The Unsung Hero of Reliable Timing in C++

In the C++ standard library, the chrono facilities provide two primary clocks for measuring time: std::chrono::system_clock and std::chrono::steady_clock. While they both return a time_point and can be used to compute durations, their underlying behavior diverges in a way that has profound implications for developers.

Monotonicity: The Core Difference

steady_clock is monotonic: its time never moves backwards. Every call to steady_clock::now() yields a value that is greater than or equal to any previous call. This guarantees that elapsed‑time calculations are immune to external adjustments such as NTP corrections or manual changes to the system clock.

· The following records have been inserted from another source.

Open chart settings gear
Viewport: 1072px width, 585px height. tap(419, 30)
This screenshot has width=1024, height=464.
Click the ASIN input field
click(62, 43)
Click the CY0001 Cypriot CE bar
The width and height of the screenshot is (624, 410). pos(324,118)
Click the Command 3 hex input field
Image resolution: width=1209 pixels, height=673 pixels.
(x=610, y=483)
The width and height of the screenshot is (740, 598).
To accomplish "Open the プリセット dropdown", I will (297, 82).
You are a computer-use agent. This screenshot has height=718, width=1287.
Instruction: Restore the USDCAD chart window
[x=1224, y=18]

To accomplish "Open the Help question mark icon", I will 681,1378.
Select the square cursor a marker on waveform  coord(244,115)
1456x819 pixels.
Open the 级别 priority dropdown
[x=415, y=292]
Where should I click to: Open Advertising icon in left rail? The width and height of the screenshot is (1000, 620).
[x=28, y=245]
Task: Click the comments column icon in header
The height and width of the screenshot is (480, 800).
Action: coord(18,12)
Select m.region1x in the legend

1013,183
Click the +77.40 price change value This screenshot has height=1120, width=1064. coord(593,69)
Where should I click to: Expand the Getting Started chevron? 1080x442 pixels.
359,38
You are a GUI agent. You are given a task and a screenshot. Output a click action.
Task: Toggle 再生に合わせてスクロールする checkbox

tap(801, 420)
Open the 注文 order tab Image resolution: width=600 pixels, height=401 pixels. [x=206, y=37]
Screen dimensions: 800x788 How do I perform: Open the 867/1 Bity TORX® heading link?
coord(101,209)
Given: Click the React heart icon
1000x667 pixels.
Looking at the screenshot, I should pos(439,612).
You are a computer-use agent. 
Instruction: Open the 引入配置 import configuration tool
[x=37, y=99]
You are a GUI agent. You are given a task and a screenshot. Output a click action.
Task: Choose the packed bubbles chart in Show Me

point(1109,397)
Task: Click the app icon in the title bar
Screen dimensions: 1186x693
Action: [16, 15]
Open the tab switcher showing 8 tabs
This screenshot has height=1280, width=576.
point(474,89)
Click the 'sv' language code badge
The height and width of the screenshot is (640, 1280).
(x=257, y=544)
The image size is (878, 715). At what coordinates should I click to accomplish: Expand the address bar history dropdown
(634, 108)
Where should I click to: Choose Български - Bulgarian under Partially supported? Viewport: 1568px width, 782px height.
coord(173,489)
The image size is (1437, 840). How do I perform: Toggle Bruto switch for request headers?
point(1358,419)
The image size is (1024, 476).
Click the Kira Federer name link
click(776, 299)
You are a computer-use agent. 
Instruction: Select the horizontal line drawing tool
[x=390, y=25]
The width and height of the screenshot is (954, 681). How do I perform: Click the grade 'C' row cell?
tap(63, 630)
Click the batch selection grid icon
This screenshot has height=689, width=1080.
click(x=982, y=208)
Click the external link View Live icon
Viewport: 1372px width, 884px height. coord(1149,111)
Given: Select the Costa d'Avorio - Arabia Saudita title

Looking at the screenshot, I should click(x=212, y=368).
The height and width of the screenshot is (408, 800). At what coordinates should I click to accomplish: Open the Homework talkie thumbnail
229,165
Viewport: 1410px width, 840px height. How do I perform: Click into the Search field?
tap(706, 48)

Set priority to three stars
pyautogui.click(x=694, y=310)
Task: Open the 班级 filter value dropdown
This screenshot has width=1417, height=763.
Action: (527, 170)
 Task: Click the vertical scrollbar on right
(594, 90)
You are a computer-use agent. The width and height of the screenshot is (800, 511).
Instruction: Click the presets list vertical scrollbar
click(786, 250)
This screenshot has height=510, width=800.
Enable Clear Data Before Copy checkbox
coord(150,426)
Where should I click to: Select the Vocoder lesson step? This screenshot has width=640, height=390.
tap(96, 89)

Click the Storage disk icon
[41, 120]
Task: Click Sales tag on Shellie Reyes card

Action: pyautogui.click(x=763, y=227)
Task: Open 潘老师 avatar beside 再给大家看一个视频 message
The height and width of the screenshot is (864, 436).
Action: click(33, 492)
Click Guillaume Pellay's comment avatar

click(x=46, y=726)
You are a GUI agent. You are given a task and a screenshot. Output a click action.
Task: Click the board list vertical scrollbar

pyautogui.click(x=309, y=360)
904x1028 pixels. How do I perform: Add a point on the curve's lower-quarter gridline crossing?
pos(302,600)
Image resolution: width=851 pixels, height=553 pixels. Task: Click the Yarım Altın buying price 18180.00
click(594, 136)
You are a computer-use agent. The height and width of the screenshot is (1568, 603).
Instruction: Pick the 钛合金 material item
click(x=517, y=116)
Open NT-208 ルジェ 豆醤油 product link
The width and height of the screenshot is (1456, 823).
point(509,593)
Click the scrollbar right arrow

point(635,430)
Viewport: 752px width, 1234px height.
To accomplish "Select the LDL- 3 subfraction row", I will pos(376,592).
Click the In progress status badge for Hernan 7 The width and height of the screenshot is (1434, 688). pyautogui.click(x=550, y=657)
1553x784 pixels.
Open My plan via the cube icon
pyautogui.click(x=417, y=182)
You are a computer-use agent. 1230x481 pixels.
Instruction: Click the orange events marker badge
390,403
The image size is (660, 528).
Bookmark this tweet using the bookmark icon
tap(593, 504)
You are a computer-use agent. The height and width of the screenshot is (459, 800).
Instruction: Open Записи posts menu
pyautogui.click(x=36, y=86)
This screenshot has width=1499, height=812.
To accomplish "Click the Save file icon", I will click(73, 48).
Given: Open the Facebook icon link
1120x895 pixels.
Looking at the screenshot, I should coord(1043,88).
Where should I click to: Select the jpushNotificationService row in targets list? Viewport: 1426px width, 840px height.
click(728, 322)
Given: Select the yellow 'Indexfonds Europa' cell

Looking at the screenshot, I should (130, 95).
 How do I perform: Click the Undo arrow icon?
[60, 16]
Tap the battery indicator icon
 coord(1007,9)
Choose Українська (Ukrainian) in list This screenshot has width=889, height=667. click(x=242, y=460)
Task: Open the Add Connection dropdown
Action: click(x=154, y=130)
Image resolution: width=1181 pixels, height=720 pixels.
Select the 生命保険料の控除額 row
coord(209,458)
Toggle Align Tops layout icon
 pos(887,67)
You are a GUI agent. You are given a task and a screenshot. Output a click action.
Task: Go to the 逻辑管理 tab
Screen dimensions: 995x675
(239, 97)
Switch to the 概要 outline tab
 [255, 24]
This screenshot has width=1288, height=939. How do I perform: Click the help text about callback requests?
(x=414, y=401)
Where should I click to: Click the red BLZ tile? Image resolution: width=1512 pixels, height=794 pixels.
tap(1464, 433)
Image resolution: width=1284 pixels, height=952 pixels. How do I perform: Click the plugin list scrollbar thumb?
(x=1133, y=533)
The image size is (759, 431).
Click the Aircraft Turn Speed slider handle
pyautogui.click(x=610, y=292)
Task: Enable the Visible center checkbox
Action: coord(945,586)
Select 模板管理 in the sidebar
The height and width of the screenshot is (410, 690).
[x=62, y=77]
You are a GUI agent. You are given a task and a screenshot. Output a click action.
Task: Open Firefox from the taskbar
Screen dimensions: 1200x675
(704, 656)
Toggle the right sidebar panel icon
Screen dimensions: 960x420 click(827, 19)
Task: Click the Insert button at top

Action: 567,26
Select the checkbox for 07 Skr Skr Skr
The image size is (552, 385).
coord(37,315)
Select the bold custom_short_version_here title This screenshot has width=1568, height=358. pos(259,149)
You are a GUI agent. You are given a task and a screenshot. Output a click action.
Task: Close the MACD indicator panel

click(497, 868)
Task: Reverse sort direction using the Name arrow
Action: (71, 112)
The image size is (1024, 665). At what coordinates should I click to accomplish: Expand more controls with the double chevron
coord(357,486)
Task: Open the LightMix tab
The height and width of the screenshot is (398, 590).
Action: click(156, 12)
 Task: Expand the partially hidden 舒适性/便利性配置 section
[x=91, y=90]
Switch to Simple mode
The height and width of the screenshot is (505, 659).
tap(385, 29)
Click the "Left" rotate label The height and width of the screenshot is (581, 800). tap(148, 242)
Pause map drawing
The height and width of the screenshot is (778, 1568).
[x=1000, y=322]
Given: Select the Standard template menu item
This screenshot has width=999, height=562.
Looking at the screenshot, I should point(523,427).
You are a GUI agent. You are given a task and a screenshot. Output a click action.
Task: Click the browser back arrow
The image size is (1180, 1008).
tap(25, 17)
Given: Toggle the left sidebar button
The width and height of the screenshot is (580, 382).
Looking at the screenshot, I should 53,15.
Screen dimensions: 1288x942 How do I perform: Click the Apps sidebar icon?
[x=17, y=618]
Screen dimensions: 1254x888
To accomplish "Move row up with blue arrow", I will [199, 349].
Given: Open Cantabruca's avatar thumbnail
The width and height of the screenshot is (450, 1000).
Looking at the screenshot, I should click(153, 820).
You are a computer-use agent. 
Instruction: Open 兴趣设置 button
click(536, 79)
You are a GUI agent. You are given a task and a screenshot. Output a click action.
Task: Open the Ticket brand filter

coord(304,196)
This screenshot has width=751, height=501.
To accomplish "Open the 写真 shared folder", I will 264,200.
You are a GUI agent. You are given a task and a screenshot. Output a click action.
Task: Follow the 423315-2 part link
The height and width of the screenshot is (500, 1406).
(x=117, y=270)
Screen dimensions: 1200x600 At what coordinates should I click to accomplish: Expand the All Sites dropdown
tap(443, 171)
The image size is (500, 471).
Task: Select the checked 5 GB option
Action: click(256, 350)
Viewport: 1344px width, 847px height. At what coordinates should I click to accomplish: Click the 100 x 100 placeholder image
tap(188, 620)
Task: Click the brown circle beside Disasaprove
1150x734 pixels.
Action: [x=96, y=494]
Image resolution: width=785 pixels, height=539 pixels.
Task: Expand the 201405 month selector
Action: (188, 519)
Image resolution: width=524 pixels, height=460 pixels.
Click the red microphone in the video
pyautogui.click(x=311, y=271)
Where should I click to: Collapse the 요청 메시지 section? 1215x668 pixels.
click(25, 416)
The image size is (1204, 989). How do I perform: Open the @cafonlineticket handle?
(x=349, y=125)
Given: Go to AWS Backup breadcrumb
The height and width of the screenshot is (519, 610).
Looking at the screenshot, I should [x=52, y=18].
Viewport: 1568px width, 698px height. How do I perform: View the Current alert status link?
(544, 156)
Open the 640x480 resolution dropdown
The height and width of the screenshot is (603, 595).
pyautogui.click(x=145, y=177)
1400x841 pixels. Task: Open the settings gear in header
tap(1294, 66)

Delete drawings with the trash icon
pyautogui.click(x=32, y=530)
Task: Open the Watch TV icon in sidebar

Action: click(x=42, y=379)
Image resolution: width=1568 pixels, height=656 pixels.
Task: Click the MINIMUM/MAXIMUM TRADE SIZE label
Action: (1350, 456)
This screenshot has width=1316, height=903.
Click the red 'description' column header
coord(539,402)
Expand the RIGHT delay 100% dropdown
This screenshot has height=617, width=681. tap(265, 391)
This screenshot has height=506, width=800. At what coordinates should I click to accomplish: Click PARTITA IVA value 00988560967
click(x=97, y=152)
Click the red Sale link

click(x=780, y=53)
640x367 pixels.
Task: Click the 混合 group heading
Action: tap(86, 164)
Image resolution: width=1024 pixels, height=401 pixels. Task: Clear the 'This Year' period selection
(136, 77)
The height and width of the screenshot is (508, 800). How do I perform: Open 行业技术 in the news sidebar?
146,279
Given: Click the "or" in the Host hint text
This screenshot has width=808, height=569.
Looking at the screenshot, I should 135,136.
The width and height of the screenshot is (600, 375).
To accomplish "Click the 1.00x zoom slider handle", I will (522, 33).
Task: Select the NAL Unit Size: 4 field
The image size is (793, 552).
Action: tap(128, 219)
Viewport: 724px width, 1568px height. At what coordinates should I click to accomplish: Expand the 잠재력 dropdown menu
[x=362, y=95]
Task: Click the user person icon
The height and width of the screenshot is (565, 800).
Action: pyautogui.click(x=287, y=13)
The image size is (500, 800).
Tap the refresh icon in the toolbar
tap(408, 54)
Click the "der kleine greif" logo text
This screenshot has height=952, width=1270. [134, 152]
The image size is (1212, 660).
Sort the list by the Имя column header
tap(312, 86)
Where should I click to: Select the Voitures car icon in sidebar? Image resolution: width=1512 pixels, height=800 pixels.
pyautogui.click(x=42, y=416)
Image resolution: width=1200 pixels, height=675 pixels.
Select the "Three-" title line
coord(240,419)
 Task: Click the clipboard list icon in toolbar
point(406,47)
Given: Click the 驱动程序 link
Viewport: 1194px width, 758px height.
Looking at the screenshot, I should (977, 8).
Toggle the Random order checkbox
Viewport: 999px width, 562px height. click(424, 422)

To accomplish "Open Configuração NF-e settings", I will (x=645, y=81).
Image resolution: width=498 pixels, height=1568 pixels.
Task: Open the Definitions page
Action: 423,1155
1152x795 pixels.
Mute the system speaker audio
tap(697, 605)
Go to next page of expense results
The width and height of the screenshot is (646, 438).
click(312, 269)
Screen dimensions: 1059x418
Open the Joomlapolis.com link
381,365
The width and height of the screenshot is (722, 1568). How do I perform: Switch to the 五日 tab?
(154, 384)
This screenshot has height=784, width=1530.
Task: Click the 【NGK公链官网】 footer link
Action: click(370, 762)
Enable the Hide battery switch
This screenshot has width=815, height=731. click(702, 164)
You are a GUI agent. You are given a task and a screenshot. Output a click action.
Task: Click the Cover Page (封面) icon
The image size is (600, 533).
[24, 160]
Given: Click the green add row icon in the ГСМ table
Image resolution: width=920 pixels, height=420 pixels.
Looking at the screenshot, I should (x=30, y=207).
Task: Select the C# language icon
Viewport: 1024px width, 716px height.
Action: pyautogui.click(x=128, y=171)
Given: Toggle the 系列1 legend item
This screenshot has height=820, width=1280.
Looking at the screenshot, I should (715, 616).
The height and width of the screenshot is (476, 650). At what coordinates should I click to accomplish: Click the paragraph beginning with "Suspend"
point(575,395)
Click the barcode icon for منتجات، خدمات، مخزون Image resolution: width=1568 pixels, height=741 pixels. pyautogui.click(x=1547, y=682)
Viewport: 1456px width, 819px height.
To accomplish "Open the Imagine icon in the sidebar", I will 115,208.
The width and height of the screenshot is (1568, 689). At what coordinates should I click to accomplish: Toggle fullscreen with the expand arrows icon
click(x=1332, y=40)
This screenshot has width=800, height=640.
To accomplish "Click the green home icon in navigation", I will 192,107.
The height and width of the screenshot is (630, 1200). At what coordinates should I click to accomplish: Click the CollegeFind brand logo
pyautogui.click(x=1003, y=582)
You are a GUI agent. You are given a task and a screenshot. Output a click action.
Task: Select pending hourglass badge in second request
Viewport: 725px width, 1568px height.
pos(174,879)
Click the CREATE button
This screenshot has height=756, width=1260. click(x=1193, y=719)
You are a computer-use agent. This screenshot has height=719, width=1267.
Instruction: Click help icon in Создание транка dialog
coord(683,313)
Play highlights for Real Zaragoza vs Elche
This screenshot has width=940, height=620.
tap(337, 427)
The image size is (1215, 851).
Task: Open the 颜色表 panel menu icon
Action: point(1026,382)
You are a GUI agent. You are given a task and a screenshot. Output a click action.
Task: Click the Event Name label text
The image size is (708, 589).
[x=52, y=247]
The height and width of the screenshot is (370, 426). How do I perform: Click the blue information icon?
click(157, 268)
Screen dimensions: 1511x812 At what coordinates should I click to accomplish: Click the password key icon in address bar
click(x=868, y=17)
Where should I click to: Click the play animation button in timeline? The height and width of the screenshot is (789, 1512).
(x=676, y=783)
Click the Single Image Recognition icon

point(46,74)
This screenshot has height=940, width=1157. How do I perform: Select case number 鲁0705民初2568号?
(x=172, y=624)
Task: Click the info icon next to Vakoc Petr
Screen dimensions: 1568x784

In contrast, system_clock reflects the real‑world wall clock. If the operating system synchronizes time, system_clock::now() may jump forward or backward, which can corrupt any duration calculation that depends on it.

auto start = std::chrono::steady_clock::now();
// … run something …
auto end = std::chrono::steady_clock::now();

std::chrono::duration<double> elapsed = end - start;
std::cout << "Elapsed time: " << elapsed.count() << " seconds
";

The above snippet is a textbook example of why steady_clock is the natural choice for measuring how long a function takes, how long a loop runs, or how long a timeout should last.

When to Use Which Clock

Use case Clock Why
Measuring elapsed time steady_clock Guarantees monotonicity, immune to system adjustments
Logging a human‑readable timestamp system_clock Provides real‑world time for logs and user interfaces
Scheduling a delayed operation steady_clock Predictable when the system clock changes

Standard library facilities that rely on predictable timing, such as std::jthread::wait_for, explicitly use steady_clock for this reason.

Testing with a Mock Clock

The monotonic nature of steady_clock also makes it ideal for deterministic tests. By abstracting the clock behind an interface, tests can advance time manually without real sleeping, dramatically speeding up test suites.

struct Clock {
    using time_point = std::chrono::steady_clock::time_point;
    virtual time_point now() const = 0;
    virtual ~Clock() = default;
};

struct RealClock : Clock {
    time_point now() const override { return std::chrono::steady_clock::now(); }
};

struct FakeClock : Clock {
    time_point current{};
    time_point now() const override { return current; }
    void advance(std::chrono::milliseconds delta) { current += delta; }
};

// In production
Clock* clock = new RealClock();

// In tests
FakeClock fake;
clock = &fake;
auto start = clock->now();
fake.advance(std::chrono::seconds(1));
auto end = clock->now();
assert(end - start == std::chrono::seconds(1));

This pattern is especially useful for retry logic, event scheduling, or any simulation where reproducibility is paramount.

Takeaway

steady_clock is not about telling you the time of day; it is about reliably telling you how much time has passed. Its monotonic guarantee makes it the go‑to tool for benchmarking, timeouts, and deterministic testing. By wrapping or mocking it, developers can write faster, more reliable tests that are completely independent of the host system’s clock.